Город заметно преобразился с тех пор, как он был здесь последний раз. В воздухе пахло свободой и надеждой на большие перемены.

Ирландия целую вечность жила в состоянии бесконечной войны – борьба, сопротивление, гнёт, непримиримость. Кажется, этот остров насквозь пропитался ядом ненависти. Ирландцы ненавидели англичан, англичане – ирландцев, католики – протестантов, протестанты – католиков, бедняки – богачей, богачи – бедняков… И этот список можно было продолжать бесконечно.

И вот наконец-то пришло время перемен, и Ирландия обрела долгожданную свободу. Независимость эта пока была скорее формальной, и каких-то глобальных преобразований спустя лишь несколько лет после провозглашения Ирландского свободного государства ожидать было рано. Тем более, что очередная гражданская война отгремела совсем недавно… Но всё-таки надежда на то, что вековым распрям пришёл конец, уже порхала над Дублином лёгкой белокрылой птахой.

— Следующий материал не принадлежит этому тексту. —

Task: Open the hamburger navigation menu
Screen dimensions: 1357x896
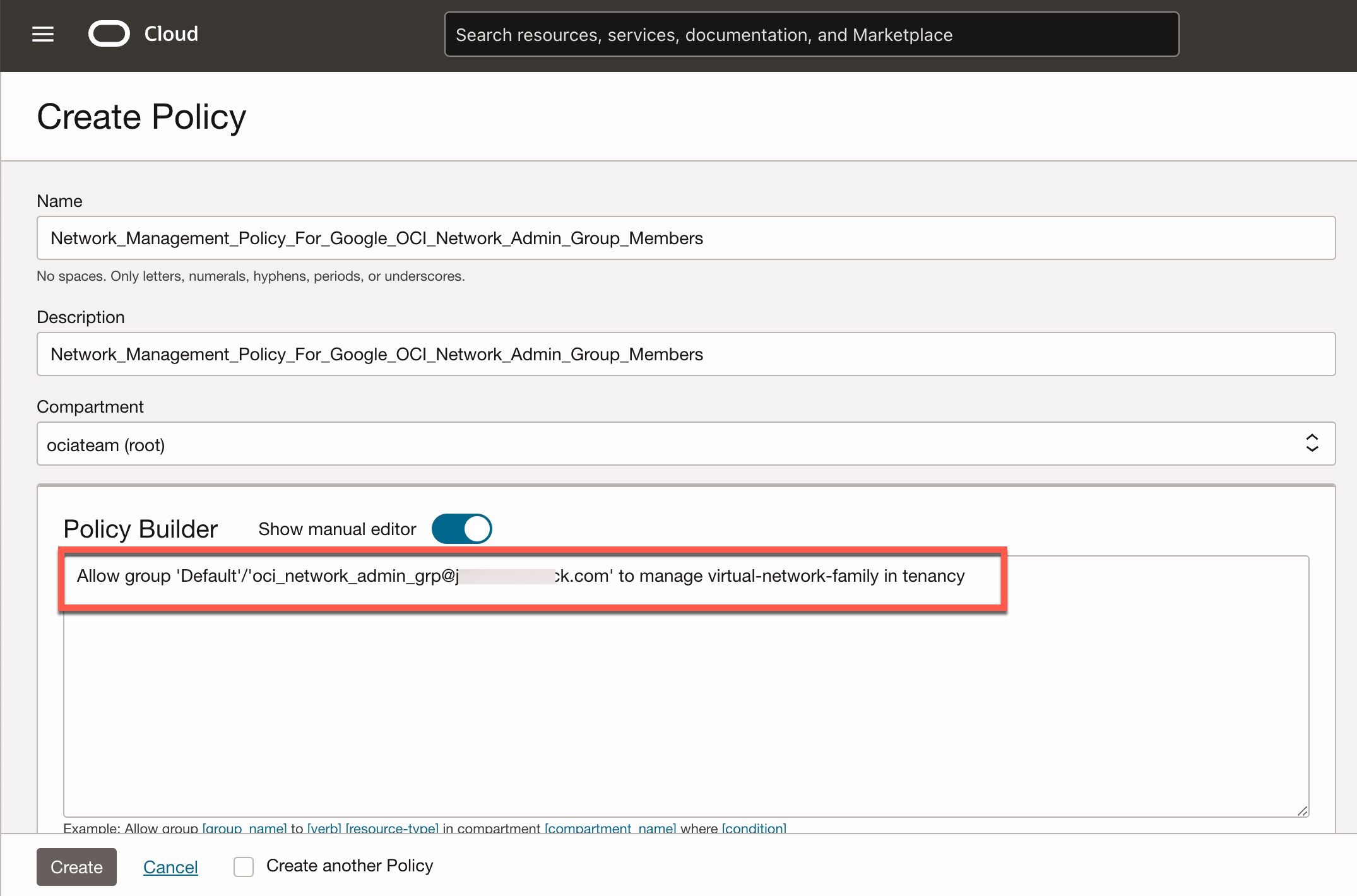Action: click(x=43, y=34)
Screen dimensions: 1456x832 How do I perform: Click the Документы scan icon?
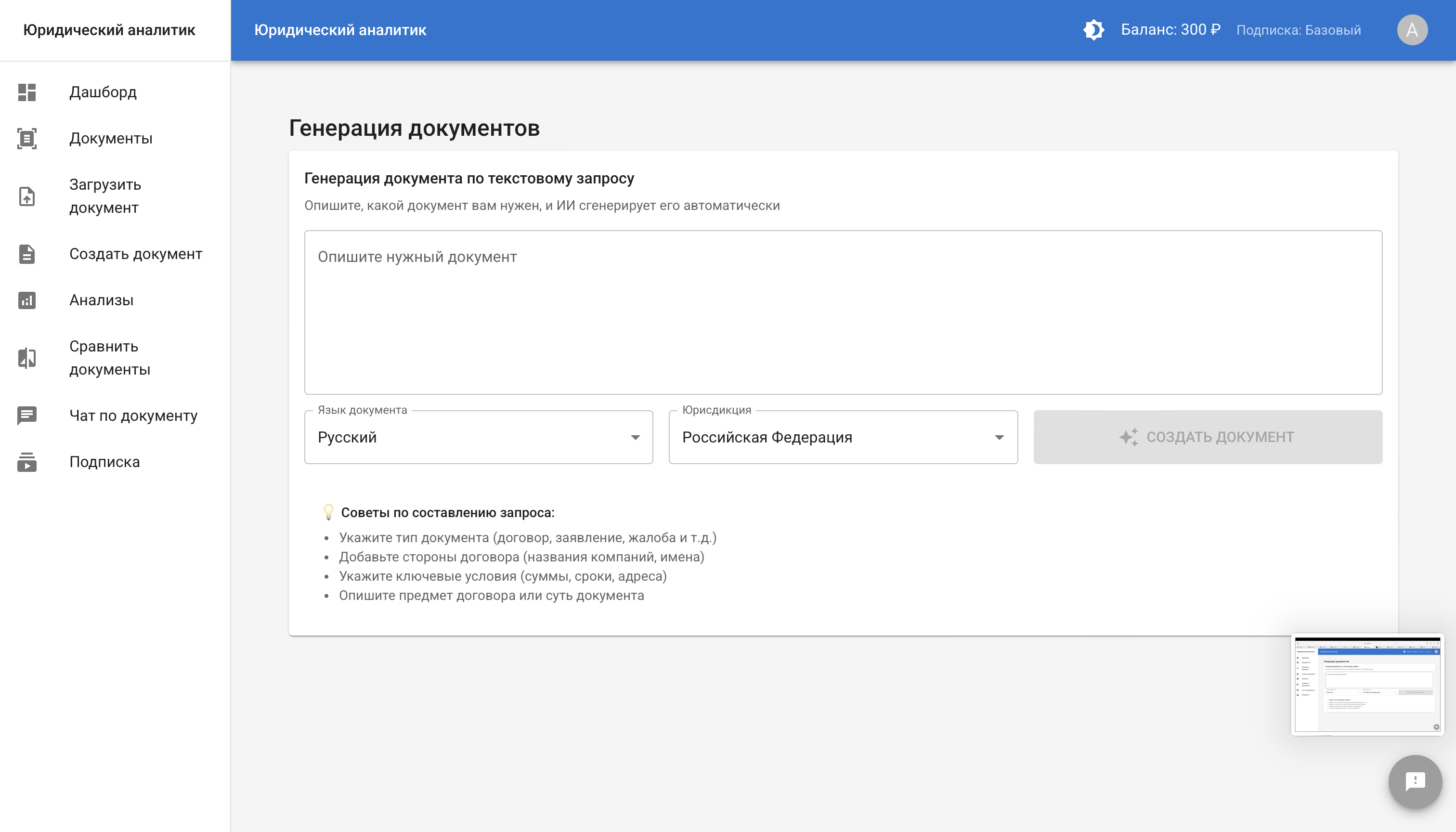[27, 138]
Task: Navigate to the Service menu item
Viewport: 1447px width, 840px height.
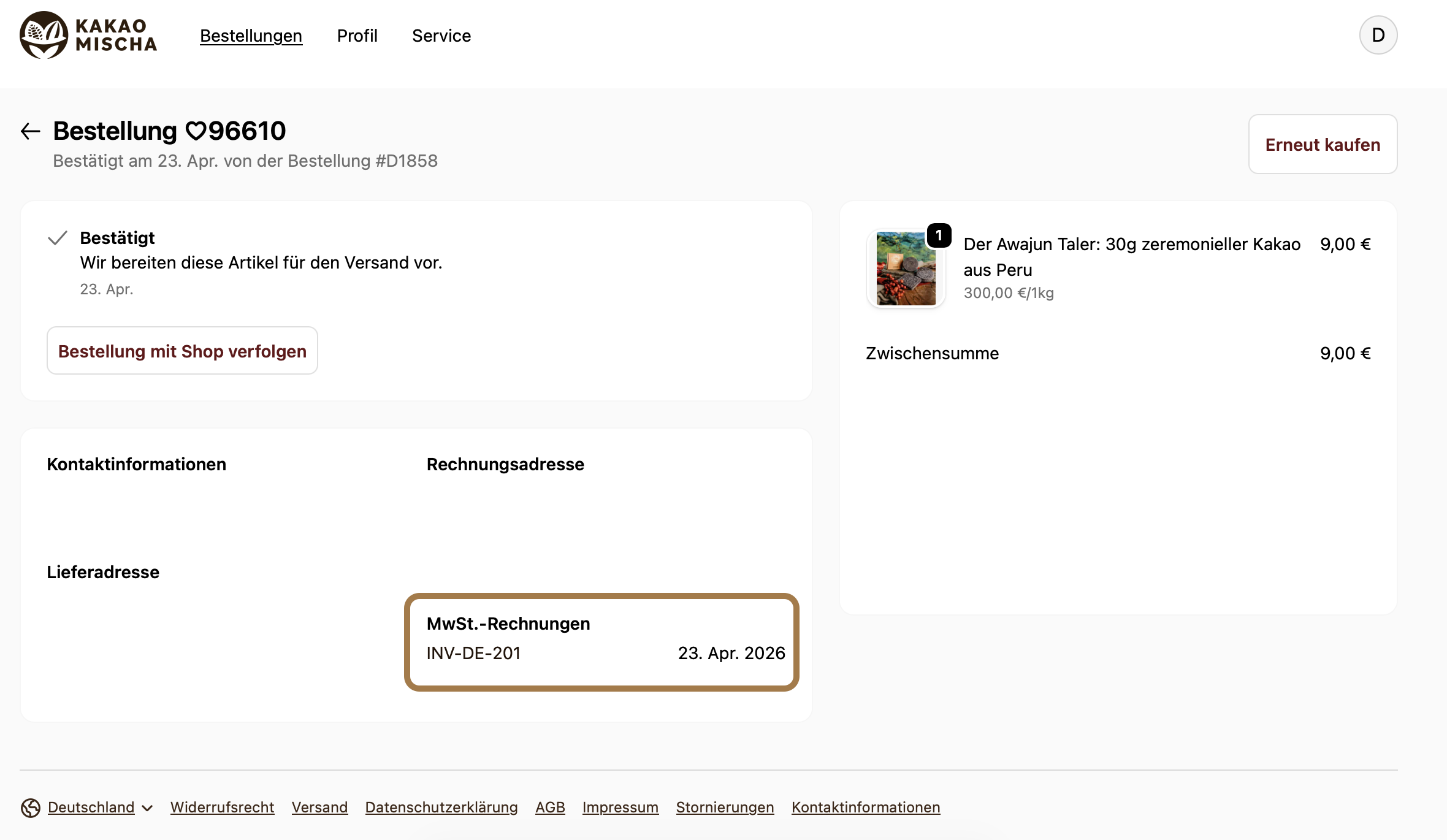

Кажется, в эту надежду готов был поверить даже Шон Фланаган. А, может быть, всё дело было в ностальгии, нахлынувшей на Рыжего. Возвращение домой всегда затрагивает самые глубинные струны души.

– Так, значит, вы ирландец, мистер Фланаган? – рыжий мальчишка, бодро шагавший рядом, покосился на своего спутника, с удовольствием глазевшего по сторонам. – А я сначала решил, что из этих… иносранцев

– Не любишь приезжих? – усмехнулся Шон забавно исковерканному слову.

– Я ненавижу только англичан, – широко улыбнулся мальчишка. – А остальные… Благодаря им я зарабатываю, так чего мне их не любить? Просто они потешные. Когда я вас приметил, сначала тоже принял за американца. Одеты больно не по-нашему.

– Ну… если учитывать, сколько лет я не был в Ирландии, то меня уже можно считать иностранцем, – рассудил Шон.

– А откуда вы?

– Я? Да я… поколесил уже по миру, Падди. Нынче был по ту сторону океана, в Америке.

– Ого! – мальчишка уважительно покачал головой. – Говорят, там наших много…

– Да. Хватает, – признал Фланаган. – В прошлом веке, когда был Великий Голод, люди бежали туда тысячами. Надеялись, что Америка – это рай земной. Скажу тебе, на рай эта страна совсем не похожа. Но… Лучше уж там работать как проклятому, чем умереть с голоду на родине.

– Говорят, теперь у нас будет не хуже, чем в Америке. Теперь мы сами всё будем решать, а не эти чёртовы англичане.

Шону о политике говорить не хотелось – слишком скользкая и неприятная тема. Ему гораздо интереснее была персона самого парнишки – видно, что есть характер, и смекалка, и упорство. А это уже половина успеха.

– А ты? Местный?

– Нет, из Брея, – мотнул рыжей головой Патрик. – Мои там живут. Мамка, сестры и два брата. Нас у мамки пятеро. А отца нет. Убили. Уже три года как… Так что я за старшего. Вот и помогаю мамке. На месяц приезжаю сюда, потом отвожу обратно денег, и опять возвращаюсь. У нас работы не найти. А Дублин большой, здесь каждый день на вокзале народу куча. Можно заработать, если пошевеливаться… Я мамке хорошо помогаю. Она, говорит, что я кормилец.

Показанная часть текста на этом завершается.